2023 Fiscal Year Research-status Report
Adaptive responses to flooding in wild rice species with the CCDD genome
Project/Area Number |
22K05597
|
Research Institution | Kobe University |
Principal Investigator |
笹山 大輔 神戸大学, 農学研究科, 助教 (20554249)
|
Project Period (FY) |
2022-04-01 – 2026-03-31
|
Keywords | 野生イネ / 洪水適応 / 冠水耐性 / 浮稲性 |
Outline of Annual Research Achievements |
本研究はCCDDゲノムもつ野生イネ種における洪水適応性(冠水耐性および浮稲性)の調査を目的としている。

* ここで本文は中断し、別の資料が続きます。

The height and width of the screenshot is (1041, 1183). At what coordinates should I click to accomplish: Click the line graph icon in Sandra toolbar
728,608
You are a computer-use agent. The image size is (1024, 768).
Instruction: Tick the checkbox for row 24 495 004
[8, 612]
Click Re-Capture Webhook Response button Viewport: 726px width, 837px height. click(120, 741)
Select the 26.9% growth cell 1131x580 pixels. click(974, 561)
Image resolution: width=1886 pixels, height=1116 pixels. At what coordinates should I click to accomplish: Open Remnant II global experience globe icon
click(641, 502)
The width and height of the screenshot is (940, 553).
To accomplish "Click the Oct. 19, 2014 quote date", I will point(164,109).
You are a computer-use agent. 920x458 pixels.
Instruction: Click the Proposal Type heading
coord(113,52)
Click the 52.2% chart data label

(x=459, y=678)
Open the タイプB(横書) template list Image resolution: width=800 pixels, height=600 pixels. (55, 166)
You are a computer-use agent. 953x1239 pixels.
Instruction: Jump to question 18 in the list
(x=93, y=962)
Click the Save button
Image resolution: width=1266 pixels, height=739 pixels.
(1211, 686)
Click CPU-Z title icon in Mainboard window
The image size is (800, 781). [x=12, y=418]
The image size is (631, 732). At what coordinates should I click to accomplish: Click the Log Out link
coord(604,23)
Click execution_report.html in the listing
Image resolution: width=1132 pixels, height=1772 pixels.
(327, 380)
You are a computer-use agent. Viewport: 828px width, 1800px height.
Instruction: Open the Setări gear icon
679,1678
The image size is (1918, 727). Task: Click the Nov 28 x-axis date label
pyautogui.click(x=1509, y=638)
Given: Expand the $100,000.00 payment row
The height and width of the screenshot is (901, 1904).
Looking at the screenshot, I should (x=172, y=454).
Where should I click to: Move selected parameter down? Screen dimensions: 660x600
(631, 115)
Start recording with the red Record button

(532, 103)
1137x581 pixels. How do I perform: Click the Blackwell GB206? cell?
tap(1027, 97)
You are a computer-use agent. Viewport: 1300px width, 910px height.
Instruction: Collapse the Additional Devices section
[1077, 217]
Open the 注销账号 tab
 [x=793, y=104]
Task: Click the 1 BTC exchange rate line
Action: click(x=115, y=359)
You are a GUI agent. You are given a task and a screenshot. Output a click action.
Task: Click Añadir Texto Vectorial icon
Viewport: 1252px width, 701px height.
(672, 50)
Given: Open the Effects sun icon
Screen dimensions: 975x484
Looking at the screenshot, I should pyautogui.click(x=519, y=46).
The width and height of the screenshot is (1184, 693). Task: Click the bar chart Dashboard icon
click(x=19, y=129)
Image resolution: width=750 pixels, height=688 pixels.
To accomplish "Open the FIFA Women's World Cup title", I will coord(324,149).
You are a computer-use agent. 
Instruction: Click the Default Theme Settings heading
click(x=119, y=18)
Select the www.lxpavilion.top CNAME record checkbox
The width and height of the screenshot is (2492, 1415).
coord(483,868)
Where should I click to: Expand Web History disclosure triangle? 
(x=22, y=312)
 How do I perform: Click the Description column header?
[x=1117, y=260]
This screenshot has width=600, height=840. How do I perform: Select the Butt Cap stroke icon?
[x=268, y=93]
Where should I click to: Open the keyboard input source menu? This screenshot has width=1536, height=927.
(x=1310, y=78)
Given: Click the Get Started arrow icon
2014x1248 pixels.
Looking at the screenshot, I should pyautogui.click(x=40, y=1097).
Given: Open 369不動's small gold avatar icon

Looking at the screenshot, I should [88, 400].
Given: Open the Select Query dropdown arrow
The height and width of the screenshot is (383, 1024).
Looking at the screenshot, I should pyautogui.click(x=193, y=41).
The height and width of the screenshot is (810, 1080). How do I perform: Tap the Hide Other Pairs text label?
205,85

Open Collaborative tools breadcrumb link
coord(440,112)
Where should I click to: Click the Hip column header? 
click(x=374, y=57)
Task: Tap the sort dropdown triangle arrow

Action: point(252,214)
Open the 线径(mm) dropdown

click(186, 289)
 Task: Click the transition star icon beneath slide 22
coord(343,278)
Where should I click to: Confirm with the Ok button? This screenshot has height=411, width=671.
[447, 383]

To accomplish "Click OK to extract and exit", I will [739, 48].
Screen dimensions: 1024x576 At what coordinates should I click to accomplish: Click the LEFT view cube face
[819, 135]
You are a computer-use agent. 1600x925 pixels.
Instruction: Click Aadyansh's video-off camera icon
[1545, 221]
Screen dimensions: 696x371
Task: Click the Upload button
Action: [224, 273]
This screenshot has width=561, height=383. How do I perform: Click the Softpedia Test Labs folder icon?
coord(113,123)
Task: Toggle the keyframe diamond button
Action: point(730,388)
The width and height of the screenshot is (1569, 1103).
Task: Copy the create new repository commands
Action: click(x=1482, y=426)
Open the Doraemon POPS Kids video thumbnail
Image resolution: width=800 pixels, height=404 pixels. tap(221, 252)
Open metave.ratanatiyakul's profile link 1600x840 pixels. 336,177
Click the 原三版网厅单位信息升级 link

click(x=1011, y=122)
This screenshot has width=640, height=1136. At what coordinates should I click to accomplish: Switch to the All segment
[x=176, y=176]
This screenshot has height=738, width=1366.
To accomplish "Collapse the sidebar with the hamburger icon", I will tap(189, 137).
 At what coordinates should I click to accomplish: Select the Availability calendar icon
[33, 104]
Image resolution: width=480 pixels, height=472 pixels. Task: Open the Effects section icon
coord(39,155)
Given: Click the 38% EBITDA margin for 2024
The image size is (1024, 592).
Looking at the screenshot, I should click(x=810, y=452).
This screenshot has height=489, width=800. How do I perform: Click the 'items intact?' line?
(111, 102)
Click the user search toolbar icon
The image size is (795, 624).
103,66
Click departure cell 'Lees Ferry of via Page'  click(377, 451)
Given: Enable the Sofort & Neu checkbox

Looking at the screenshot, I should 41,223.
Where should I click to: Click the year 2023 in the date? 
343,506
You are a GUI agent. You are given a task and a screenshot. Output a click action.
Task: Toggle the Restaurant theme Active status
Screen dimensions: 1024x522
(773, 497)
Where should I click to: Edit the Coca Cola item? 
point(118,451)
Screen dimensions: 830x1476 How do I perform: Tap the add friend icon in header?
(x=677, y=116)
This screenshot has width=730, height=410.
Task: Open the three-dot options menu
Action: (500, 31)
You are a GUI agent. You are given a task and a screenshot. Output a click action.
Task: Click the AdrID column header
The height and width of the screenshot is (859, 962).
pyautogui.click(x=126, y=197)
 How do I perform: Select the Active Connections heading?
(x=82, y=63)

AAゲノムをもつ栽培イネ種であるOryza sativaにお いては,冠水耐性の主な原因遺伝子はSUB1A-1であり,その下流で働く遺伝子としてERF66とERF67が同定されている。また,栽培イネ種において浮稲性の主な原因遺伝子はSKであるが,それ以外に強く影響を及ぼす遺伝子としてジベレリン生合成遺伝子のSD1と節間形成誘導遺伝子のACE1が同定されている。しかしながら,CCDDゲノム野生イネであるO. alta,O. grandiglumis,O. latifoliaではこれらの遺伝子の存在は明らかではない。そこで,CCDDゲノム野生イネ種でのERF66とERF67,およびSD1とACE1の有無を明らかにし,それらのDNA配列を解析した。調査したいずれの系統においてもこれらの洪水適応関連遺伝子は存在した。それらのDNA配列は,O. sativaとはやや異なるものの,配列情報からはその機能が大きく異なるとは考えにくい結果であった。CCDDゲノム野生イネ種のO. alta,O. grandiglumis,O. latifoliaの系統の洪水応答性を調べたところ,それぞれの種において冠水耐性と浮稲性をもつ系統が複数存在することが明らかとなった。今後は発現解析の点からも調査を進め,これらの遺伝子がCCDD野生イネの洪水応答に関与する可能性についてさらに検討を進めていきたい。
|
Current Status of Research Progress |
Current Status of Research Progress
2: Research has progressed on the whole more than it was originally planned.
Reason
遺伝子配列の調査および系統の表現型調査についておおむね順調に調査を進めることができた。今後は遺伝子発現の観点からさらに研究を進めていきたい。
|
Strategy for Future Research Activity |
2023年度の結果をもととして今後はCCDD野生イネ種系統の洪水応答と洪水適応関連遺伝子の発現解析を中心に行なっていく予定である。
|
Causes of Carryover |
洪水適応関連遺伝子の発現解析について,次年度に注力して研究を進めていく方が有効な活用につながると判断し,次年度使用額とした。